In this rich and timely ethnography, sociologist Ching Kwan Lee addresses burgeoning Chinese investment in Africa. She contests the taken-for-granted idea that Chinese capital in Africa represents a rehashing of the continent’s history of foreign imperialism and colonialism. Chinese capital in Africa, Lee argues, is distinctive notbecause it is Chinese per se, but because it is a form of state, rather than private, capital. It pursues what Lee calls “profit optimization” rather than “profit maximization.” Comparative case studies of state-owned Chinese firms versus foreign private firms operating in Zambia’s copper and construction industries provide evidence for this thesis. There are multiple and important implications for states and workers. “[T]hese two types of capital [state and private] came to Zambia with different imperatives of accumulation, driving them to different regimes of production” (p. 28).
The Specter of Global Chinais firmly grounded in the extended case method of global ethnography introduced and developed in the United States by Michael Burawoy. Indeed, Burawoy himself performed fieldwork in the Zambian copper industry during the late 1960s, shortly after the country had achieved independence (see his 1972 book, The Colour of Class on the Copper Mines). Like Burawoy, Lee casts a wide net of methods in pursuit of her theoretical questions. These include spending time underground, visiting workers’ housing compounds, interviewing government officials, and attending union meetings. An accessible and honest methodological appendix describes Lee’s fieldwork journey from start to finish.
In many ways, The Specter of Global Chinacan be read as a “revisit” of Burawoy’s study. During the early 1970s, the issue was that of the Zambian government wresting control of the mining industry from global conglomerates such as the Anglo American Corporation. (Burawoy was especially interested in the unintended consequences of the state’s “Zambianization” policy for mining personnel.) Over the following decades, neoliberal restructuring put control of the copper mines back into the hands of foreign firms. Lee in turn documents how the Chinese state, through a range of state owned enterprises, has become a significant new force in Zambian society today.
After an opening chapter in which Lee argues for a “varieties of capital” (as opposed to a “varieties of capitalism”) approach, Chapter 2, “Varieties of Accumulation” argues that China’s decision to “go out” to Zambia (and indeed, much of the world) was driven by “excess capacity, resource security, falling profit rates, and potential social instability arising from a faltering economy” (p. 10). As a result, for Chinese capital in Africa making profits is only one among several related imperatives, or goals. Building political influence with foreign governments (especially regarding the question of Taiwan) and securing steady flows of key raw materials (such as copper) are as if not more important. Significantly, differences between Chinese state capital and global private capital are not found in the construction industry, buttressing Lee’s argument that it is capital’s interest in a particular sector rather than capital’s nationality that determines its strategies on the ground.

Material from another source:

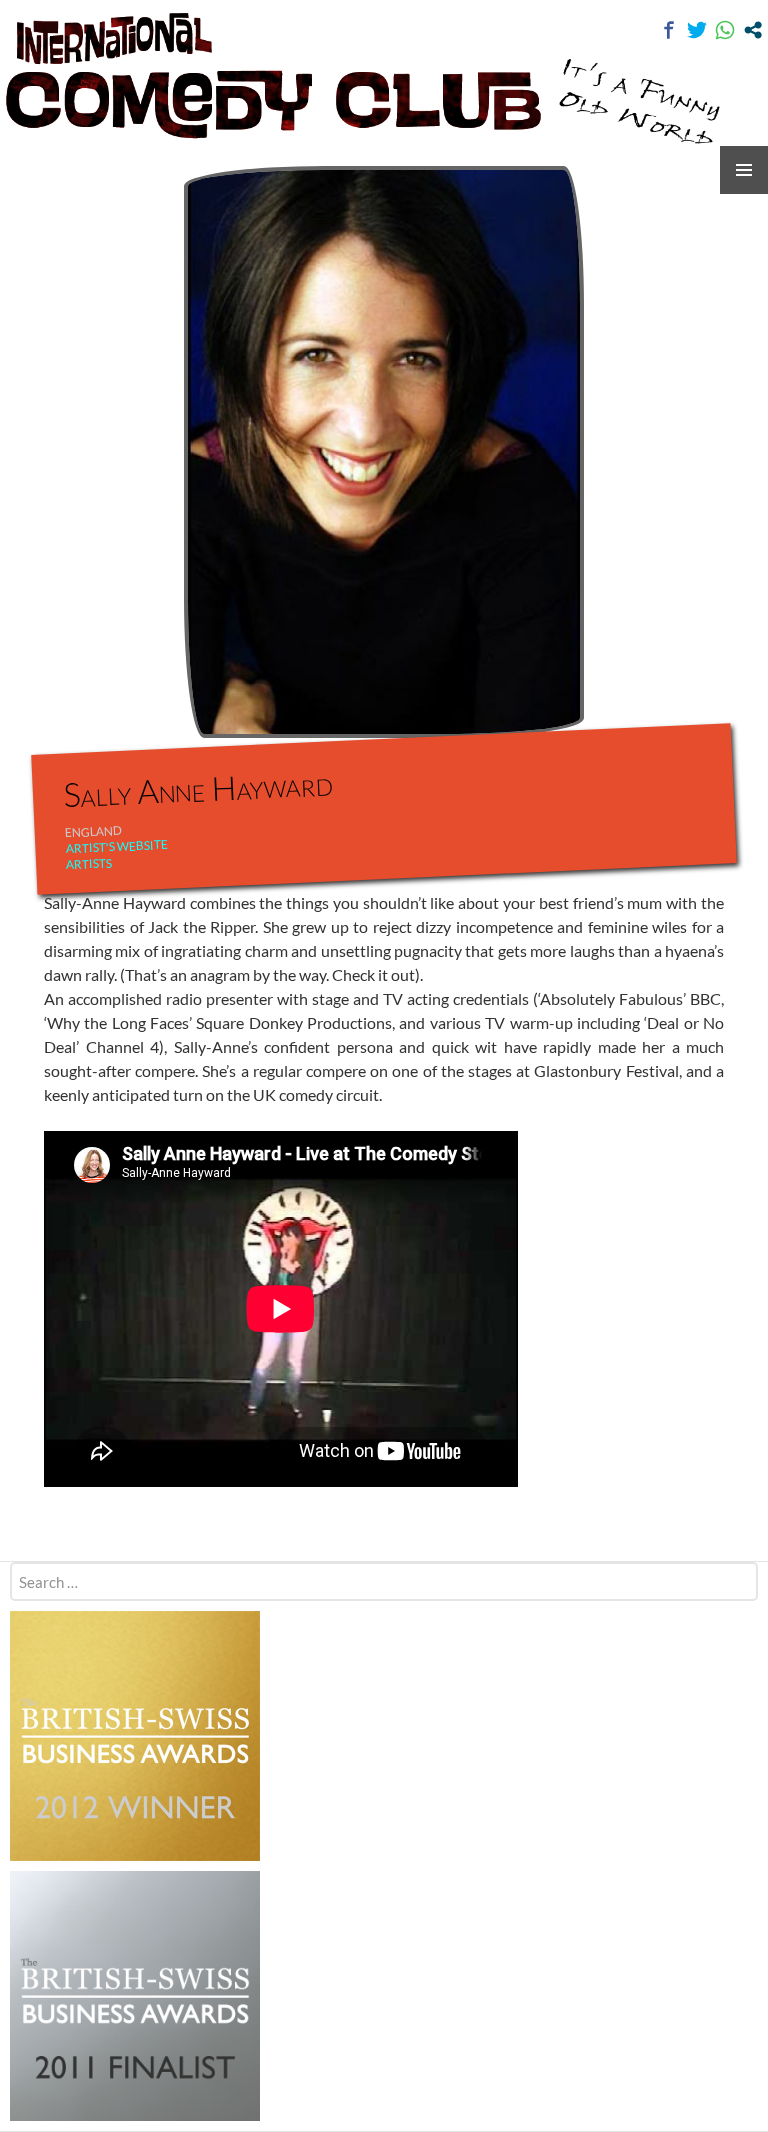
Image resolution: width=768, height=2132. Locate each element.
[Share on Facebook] (669, 30)
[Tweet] (697, 30)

One key outcome of the Chinese state’s multifaceted imperatives is its willingness (relative to global private capital) to grant concessions to the Zambian state and labor. Chapter 3, “Labor Bargains,” shows that Chinese mining capital adopts “an ore-driven producer orientation.” It is more willing to invest in exploration and development than is private capital, which evaluates such decisions with a “finance-driven trader orientation.” Chinese state capital is more likely to grant employees multiyear employment contracts and less likely to lay them off during downturns. Chapter 4, “Managerial Ethos,” argues that it is on-site foreign managers who translate the broader imperatives of capital into specific production regimes. Chinese managers in Zambia live ascetic lives of “eating bitterness,” while global private managers engage in “individual careerism.” I have to say that for me this was the least satisfying chapter, as the conceptual pathways connecting managers in Zambia to their firms’ headquarters in distant locales were not fully explicated. One gets the feeling that these ex-pat managers deserve a book of their own.
In Chapter 5, “Contesting Capital,” Lee shows why she is one of the world’s foremost authorities on workers’ mobilizations and struggles. As wave after wave of capital investment has swept through Zambia’s copper industry, “miners have developed a distinct perspective about their interest as opposed to the ‘national interest’” (p. 124). Today, they pursue their interest through theft, political activism, and, most effectively, the disruption of production. The Specter of Global Chinaconcludes with a chapter arguing that China’s “going out” constitutes an important event in the history of capitalism, one whose antecedents can be described empirically but whose consequences remain unspecifiable in advance. As a whole, this book is itself an event in the field of labor studies and globalization. It exemplifies global ethnography at its finest.